SQL Server DR with AlwaysOn AVG between different Azure data centers
This is the first of a series of articles where you can find instructions to reproduce the lab environment I used for my demo @ Technical Cloud Day 2017 conference.
Other parts of this series are available here:
Environment implementation |
Securing lab environment |
Create an automation runbook to force a SQL Server AVG failover |
In my session I talked about SQL Server disaster recovery technologies available for hybrid scenarios, with main data center on premises and DR data center on Azure, focusing on AlwaysOn Availability Groups.
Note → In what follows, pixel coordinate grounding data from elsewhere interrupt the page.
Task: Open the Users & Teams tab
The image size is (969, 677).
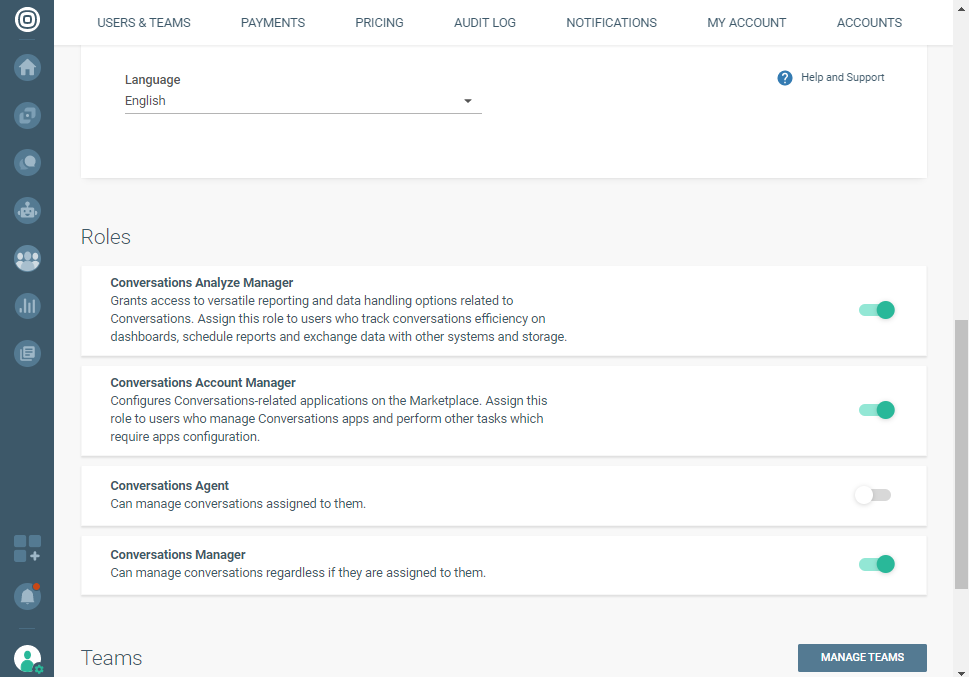Action: point(144,22)
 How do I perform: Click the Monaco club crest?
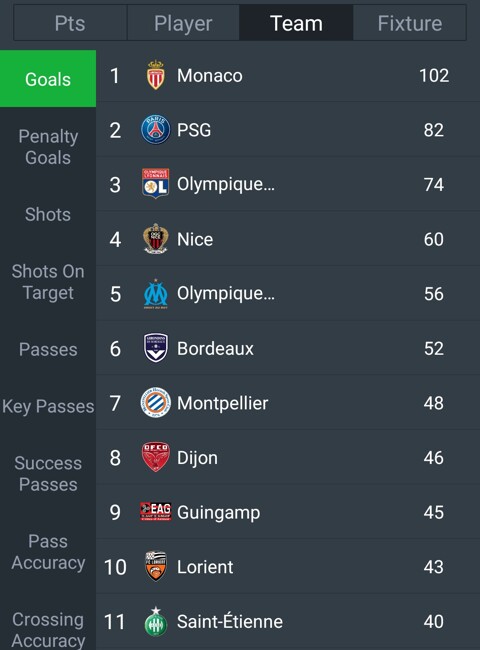pos(155,75)
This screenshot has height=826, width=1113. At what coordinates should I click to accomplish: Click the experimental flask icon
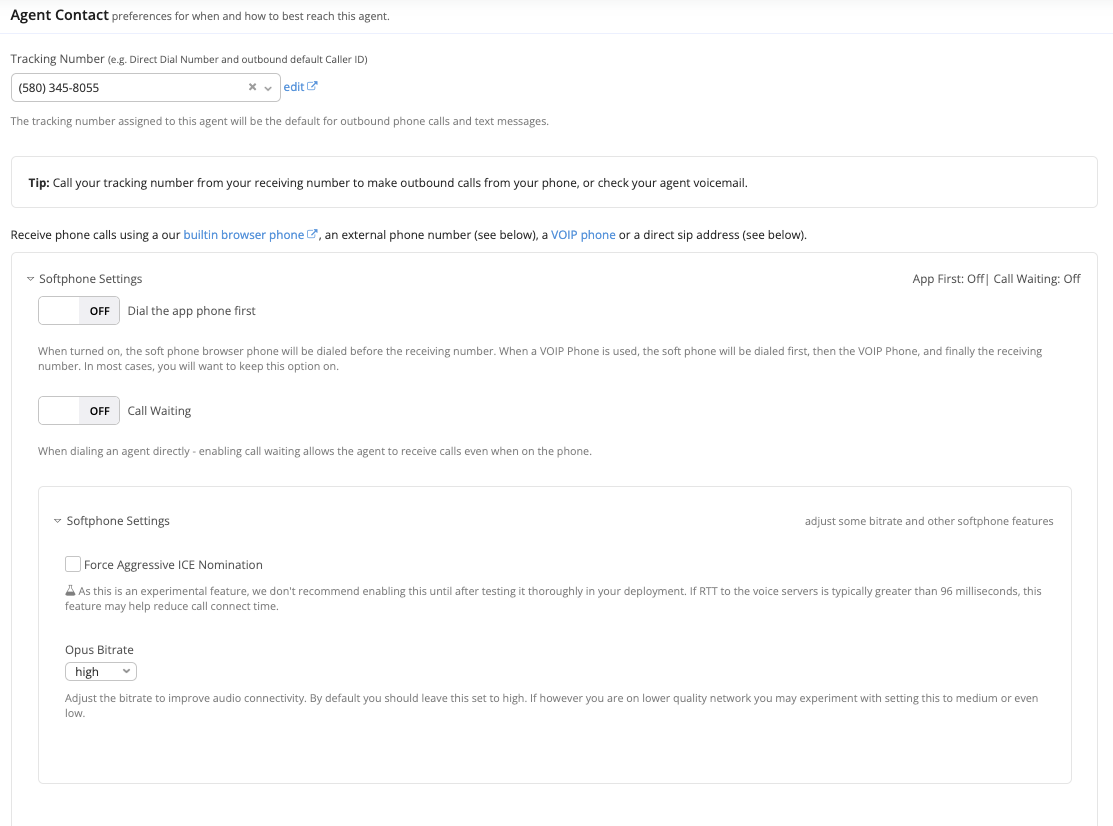click(x=71, y=591)
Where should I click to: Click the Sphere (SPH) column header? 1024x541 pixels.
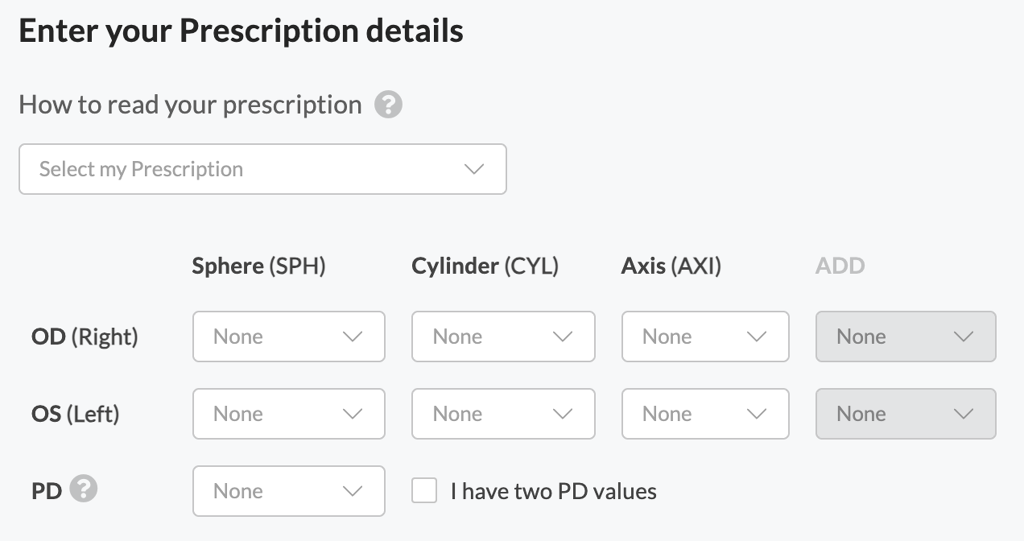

Since I was concerned about possible connectivity issues for an hybrid demo environment, I preferred to implement a cloud only disaster recovery scenario, with an AlwaysOn AVG cluster which span over two Azure regions; apart from implementation steps required to deploy a cloud only environment, the AlwaysOn experience have no relevant differences compared to the one you can observe on an hybrid infrastructure.
In order to make a demo environment easy to be reproduced by attendees, I decided to write a JSON template; I extended an existing one I found on GITHub in order to be able to deploy:
- One vnet on main data center (West Europe), which is connected via a vnet-to-vnet VPN to the disaster recovery data center (East US) vnet
- An Active directory infrastructure composed by two domain controllers, one for each data center
- An AlwaysOn AVG infrastructure composed by two sync replicas on main data center and one async replica on dr data center, with a listener which is able to move between regions
- A VM on main datacenter which expose a file share witness for the cluster described above.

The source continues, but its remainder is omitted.